The low carbon transition to deliver global warming increases of no more than 1.5/2°C in line with the Paris Agreement on climate change is happening. It can be actively managed by societal actors including governments, regulators, investors, banks and companies in an orderly fashion or left to unfold in a disorderly fashion.
One group of companies affected by the transition – the international oil and gas companies (IOCs) – are already operating at the margins of profitability and some are largely funding their dividend payments to shareholders via borrowing from capital markets. Profitability challenges for the IOCs are likely to be further intensified by several structural factors relating to national oil company (NOC) competition and shifts in demand for oil and gas driven by the global transition process.
Public and private actors have significant interests in the financial health of these oil and gas majors – and in seeing they transition to become 1.5/2°C-compatible in manner that minimises wasted capital expenditure and/or likelihood of bad debts accumulating.
The objective of this research was to demonstrate a robust and credible pathway for the oil and gas majors to achieve this under a range of transition scenarios. The authors of this report are of the view that the IOCs and those with financial interests in them must come to grips with a future that will not look like the past. The lesson of 2017 is that climate impacts will be increasingly influential in the decision-making of governments and investors. More specifically, climate events are likely to accelerate the demise of the IOCs current business models as governments face growing pressure to respond to a changing climate and protect the public from even more extreme events.

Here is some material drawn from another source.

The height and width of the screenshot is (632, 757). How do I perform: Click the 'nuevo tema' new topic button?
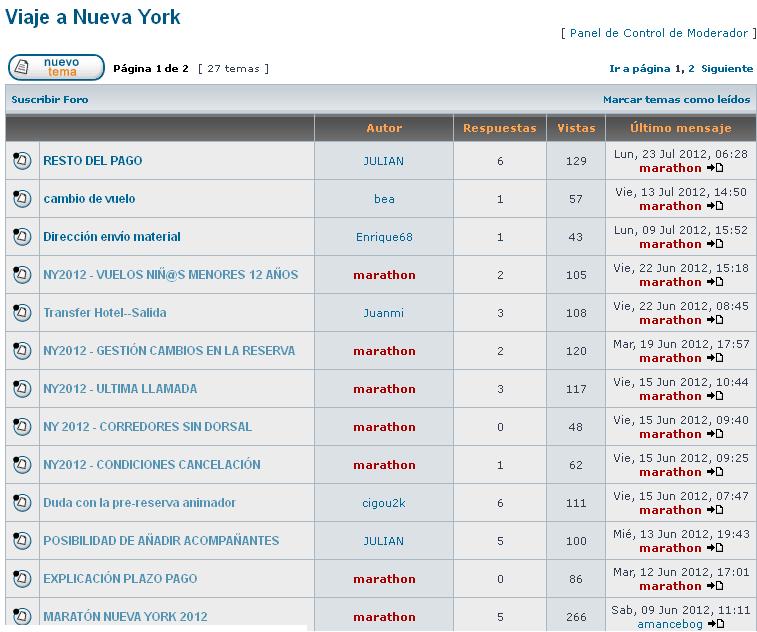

There is uncertainty around the timing and severity of future climate change events and government responses to them, but the risks are increasing not decreasing. Uncertainty should not be an excuse for a business as usual approach by the IOCs.
To start to ‘unpack’ how IOCs might respond to such uncertainty, E3G, the Oxford Sustainable Finance Programme at the University of Oxford Smith School of Enterprise and the Environment and Chatham House worked together to set out some of the dynamics being faced by, and options available to, the IOCs. The Oxford Sustainable Finance Programme and E3G then worked together to design an online wargame that simulated the global low carbon transition process. The wargame – entitled the ‘2 Degree Pathways decision support tool’ – was then used to explore the different pathways companies could take in transitioning to 1.5°C/2°C-compatiblility and model their impact on shareholder value.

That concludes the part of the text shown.